THE RECORDS Start Marker

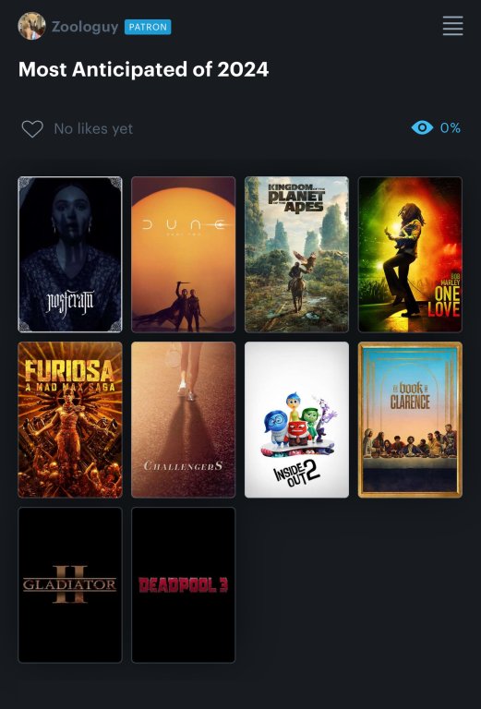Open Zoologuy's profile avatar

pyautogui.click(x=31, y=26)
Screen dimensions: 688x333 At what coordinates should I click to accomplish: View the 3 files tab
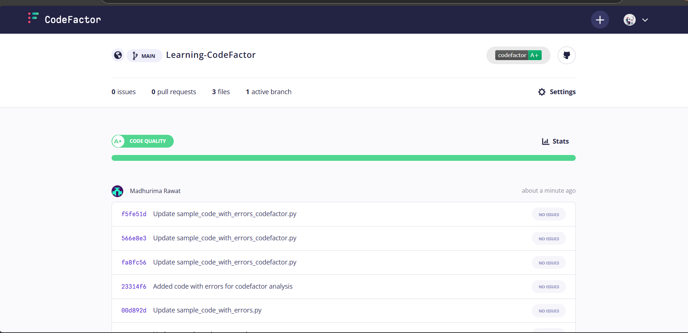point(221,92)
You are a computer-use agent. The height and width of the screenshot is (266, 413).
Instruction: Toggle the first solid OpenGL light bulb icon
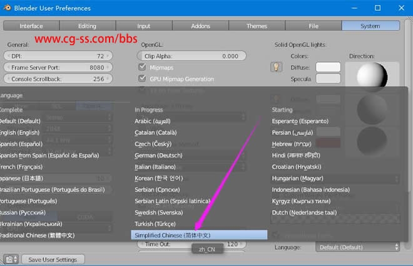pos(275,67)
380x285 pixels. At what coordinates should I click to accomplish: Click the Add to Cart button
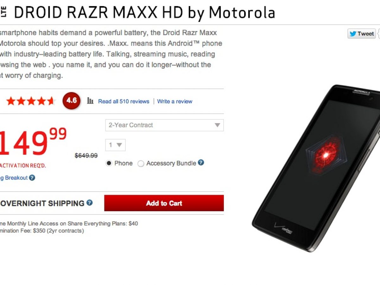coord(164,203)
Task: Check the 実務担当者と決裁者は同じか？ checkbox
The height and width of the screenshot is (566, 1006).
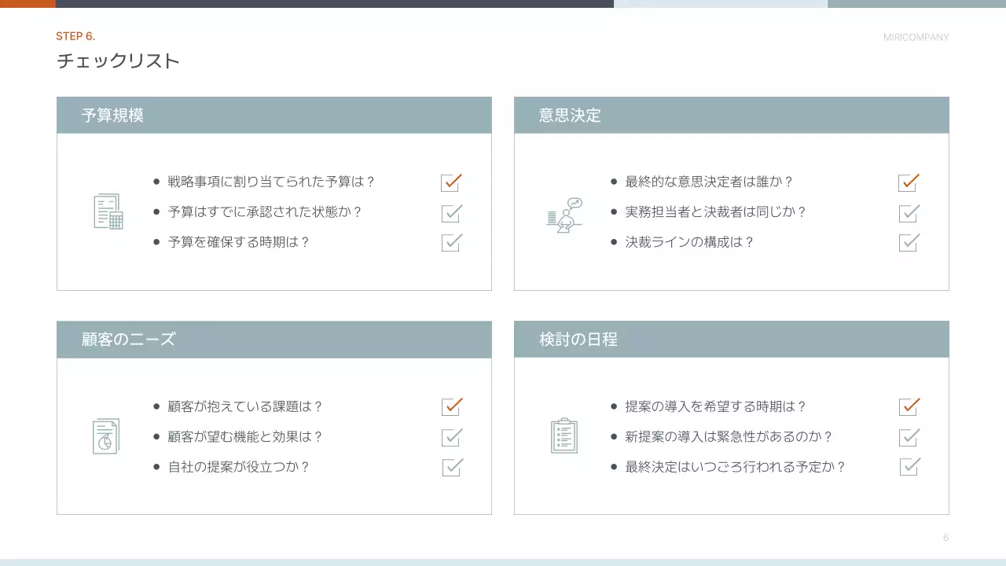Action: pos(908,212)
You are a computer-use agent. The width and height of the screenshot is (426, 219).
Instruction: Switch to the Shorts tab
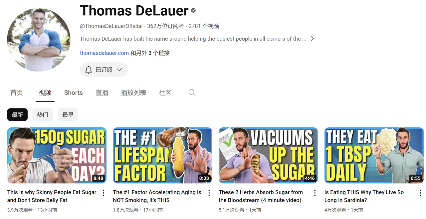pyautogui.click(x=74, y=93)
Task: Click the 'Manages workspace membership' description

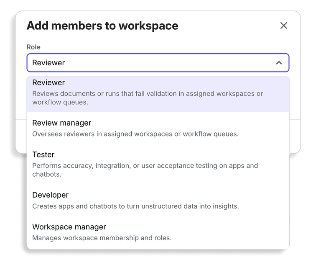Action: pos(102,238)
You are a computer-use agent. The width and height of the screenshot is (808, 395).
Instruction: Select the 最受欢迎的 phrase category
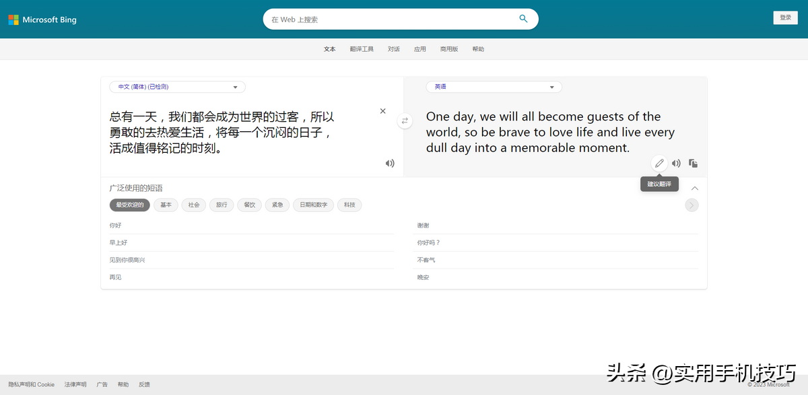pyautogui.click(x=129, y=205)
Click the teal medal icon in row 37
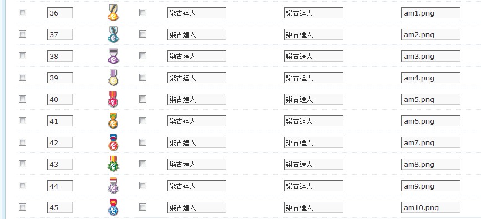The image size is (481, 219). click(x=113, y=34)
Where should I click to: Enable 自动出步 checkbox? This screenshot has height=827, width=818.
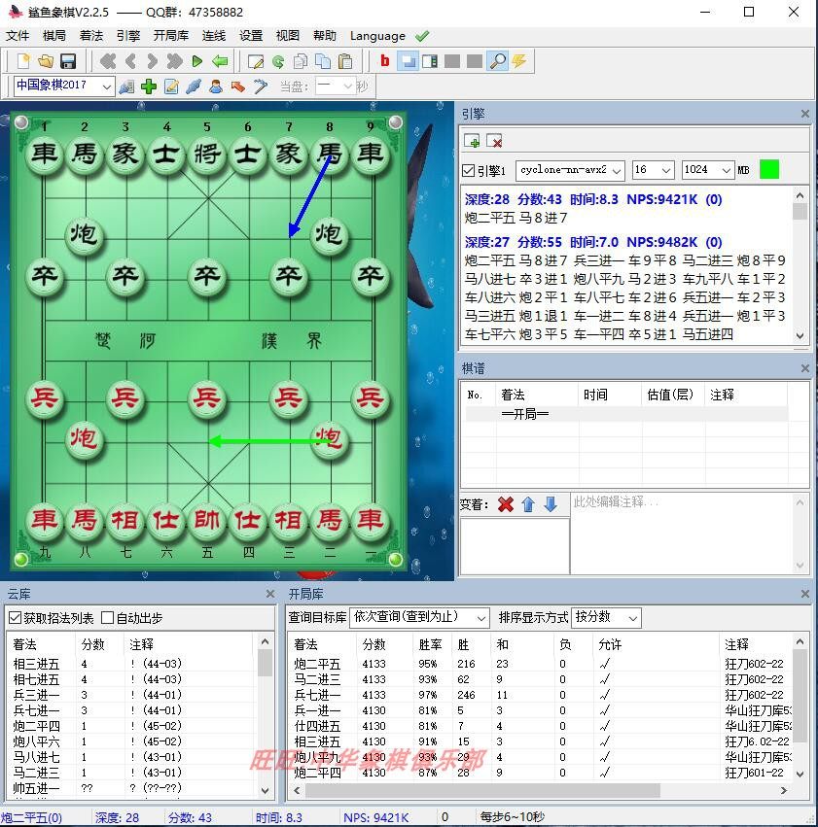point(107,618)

THE RECORDS End Marker
THE RECORDS Start Marker

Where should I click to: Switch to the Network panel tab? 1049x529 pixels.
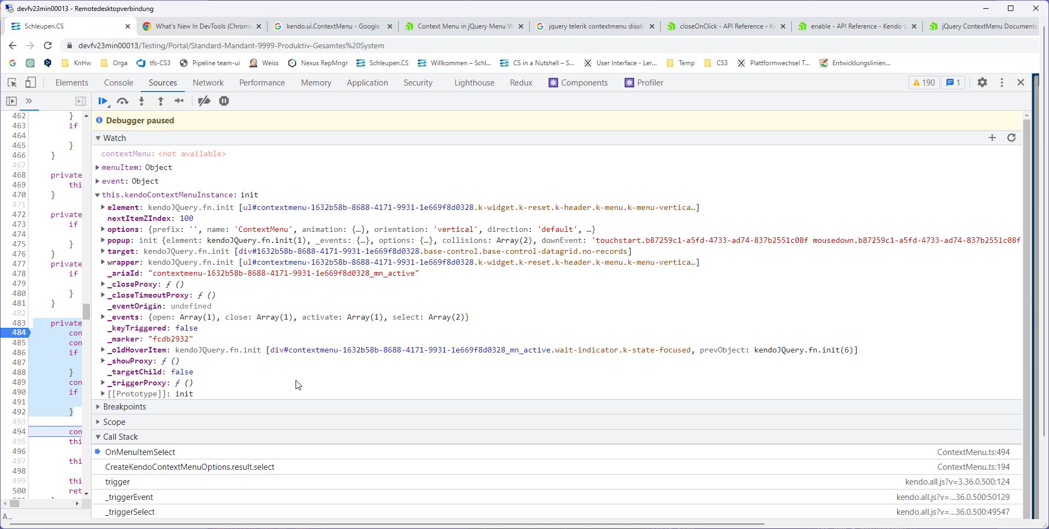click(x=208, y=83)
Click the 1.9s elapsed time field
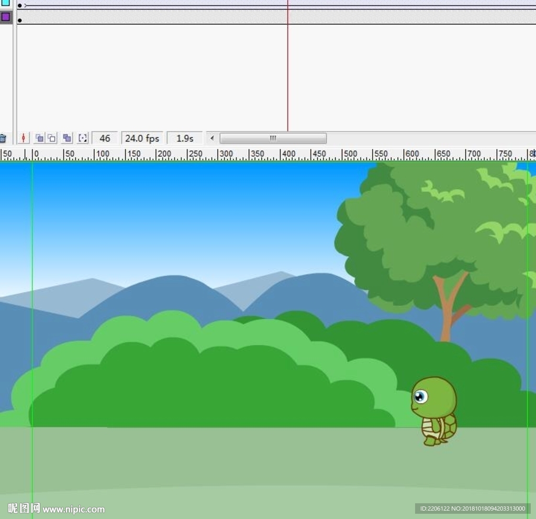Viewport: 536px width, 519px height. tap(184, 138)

THE RECORDS End Marker

- **WORK TO BE COMPLETED**
Leave the pictures out, and transcribe exactly the lines above starting at the one that contains "Instruction: Switch to the Shorts tab" and ending at the one that contains "is (808, 395).".

- **OUTPUT BELOW**
Instruction: Switch to the Shorts tab
pyautogui.click(x=74, y=93)
Task: Click the 'Manages workspace membership' description

Action: pos(102,238)
You are a computer-use agent. The width and height of the screenshot is (808, 395).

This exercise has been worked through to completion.